Would you please copy the part of the material below that opens with the line containing "Volta às aulas (317, 1727)" and closes with the line containing "frase (348, 2035)"? Copy it exactly, and only it.

*** Data shown ***

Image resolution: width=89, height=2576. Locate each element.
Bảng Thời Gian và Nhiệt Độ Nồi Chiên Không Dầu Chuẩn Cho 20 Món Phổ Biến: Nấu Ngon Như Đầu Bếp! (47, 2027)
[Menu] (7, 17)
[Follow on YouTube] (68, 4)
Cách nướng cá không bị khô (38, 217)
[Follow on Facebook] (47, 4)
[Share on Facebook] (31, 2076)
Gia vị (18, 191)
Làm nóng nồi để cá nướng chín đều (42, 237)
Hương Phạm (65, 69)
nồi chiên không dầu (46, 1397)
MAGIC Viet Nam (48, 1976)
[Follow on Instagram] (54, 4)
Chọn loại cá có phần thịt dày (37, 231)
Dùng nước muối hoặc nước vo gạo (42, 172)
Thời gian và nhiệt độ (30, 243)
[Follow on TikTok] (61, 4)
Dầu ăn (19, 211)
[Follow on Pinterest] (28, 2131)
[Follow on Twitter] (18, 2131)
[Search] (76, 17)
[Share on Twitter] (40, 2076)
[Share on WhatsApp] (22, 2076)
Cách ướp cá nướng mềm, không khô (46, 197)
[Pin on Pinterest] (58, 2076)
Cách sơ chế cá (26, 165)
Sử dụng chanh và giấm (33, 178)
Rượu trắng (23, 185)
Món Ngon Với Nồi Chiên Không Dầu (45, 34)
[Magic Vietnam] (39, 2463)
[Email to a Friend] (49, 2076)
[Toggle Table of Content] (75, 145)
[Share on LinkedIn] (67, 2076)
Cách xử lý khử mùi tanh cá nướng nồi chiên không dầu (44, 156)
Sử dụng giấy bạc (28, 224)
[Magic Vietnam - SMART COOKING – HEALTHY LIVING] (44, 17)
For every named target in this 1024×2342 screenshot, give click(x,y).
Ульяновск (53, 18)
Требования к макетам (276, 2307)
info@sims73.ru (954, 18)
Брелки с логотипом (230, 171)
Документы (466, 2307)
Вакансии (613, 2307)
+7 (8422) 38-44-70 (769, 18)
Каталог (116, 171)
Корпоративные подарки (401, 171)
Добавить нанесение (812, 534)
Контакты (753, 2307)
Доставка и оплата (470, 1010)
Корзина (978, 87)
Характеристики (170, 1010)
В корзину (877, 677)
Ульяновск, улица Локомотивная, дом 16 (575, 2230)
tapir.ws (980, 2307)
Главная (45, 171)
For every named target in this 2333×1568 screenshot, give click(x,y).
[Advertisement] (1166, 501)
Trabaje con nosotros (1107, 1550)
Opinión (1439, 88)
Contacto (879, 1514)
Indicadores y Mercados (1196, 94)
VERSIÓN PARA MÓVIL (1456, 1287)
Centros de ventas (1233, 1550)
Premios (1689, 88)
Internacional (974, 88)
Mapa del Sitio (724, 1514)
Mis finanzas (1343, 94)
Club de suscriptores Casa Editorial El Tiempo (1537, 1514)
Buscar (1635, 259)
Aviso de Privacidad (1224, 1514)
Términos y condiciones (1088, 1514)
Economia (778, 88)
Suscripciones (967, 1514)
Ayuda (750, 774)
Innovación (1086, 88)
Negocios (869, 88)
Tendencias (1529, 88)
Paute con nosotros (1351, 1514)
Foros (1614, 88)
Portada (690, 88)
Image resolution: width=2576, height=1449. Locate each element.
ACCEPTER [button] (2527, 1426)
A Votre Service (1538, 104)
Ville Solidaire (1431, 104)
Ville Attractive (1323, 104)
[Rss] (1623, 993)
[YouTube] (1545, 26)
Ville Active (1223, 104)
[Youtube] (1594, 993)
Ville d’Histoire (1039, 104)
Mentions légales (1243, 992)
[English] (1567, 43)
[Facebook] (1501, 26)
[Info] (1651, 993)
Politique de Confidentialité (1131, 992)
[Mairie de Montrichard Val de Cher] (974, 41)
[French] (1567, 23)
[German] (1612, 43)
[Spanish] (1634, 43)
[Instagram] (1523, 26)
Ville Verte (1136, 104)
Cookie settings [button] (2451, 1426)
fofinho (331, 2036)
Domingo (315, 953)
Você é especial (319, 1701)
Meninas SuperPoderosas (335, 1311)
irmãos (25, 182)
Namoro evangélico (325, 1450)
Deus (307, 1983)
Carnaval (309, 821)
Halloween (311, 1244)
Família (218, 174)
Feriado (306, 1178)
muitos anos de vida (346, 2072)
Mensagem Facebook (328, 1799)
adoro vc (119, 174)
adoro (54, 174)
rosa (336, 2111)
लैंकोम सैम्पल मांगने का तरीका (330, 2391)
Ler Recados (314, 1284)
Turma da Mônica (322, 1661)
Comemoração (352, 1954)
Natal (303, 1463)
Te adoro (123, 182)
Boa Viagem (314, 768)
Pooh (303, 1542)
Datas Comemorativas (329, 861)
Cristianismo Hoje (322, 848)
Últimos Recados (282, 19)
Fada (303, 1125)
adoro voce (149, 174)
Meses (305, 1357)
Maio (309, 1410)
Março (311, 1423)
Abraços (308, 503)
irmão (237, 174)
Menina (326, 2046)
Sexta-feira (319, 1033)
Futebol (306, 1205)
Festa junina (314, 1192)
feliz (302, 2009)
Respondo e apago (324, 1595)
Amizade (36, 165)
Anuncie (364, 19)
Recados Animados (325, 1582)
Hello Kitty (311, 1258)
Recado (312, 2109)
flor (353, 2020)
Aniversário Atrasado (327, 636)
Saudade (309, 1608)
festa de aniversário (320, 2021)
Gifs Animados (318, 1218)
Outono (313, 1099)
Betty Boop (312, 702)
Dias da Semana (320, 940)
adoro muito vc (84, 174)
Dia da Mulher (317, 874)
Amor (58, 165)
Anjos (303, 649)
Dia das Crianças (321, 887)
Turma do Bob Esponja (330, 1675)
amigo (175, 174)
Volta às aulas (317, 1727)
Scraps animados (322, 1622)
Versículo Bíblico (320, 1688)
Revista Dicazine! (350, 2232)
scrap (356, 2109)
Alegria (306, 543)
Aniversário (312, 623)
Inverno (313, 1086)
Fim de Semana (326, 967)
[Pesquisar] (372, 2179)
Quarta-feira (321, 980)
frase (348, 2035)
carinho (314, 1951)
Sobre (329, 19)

*** End of Data shown ***

== Written answer ==
Volta às aulas (317, 1727)
Scraps animados (322, 1622)
Versículo Bíblico (320, 1688)
Revista Dicazine! (350, 2232)
scrap (356, 2109)
Alegria (306, 543)
Aniversário (312, 623)
Inverno (313, 1086)
Fim de Semana (326, 967)
[Pesquisar] (372, 2179)
Quarta-feira (321, 980)
frase (348, 2035)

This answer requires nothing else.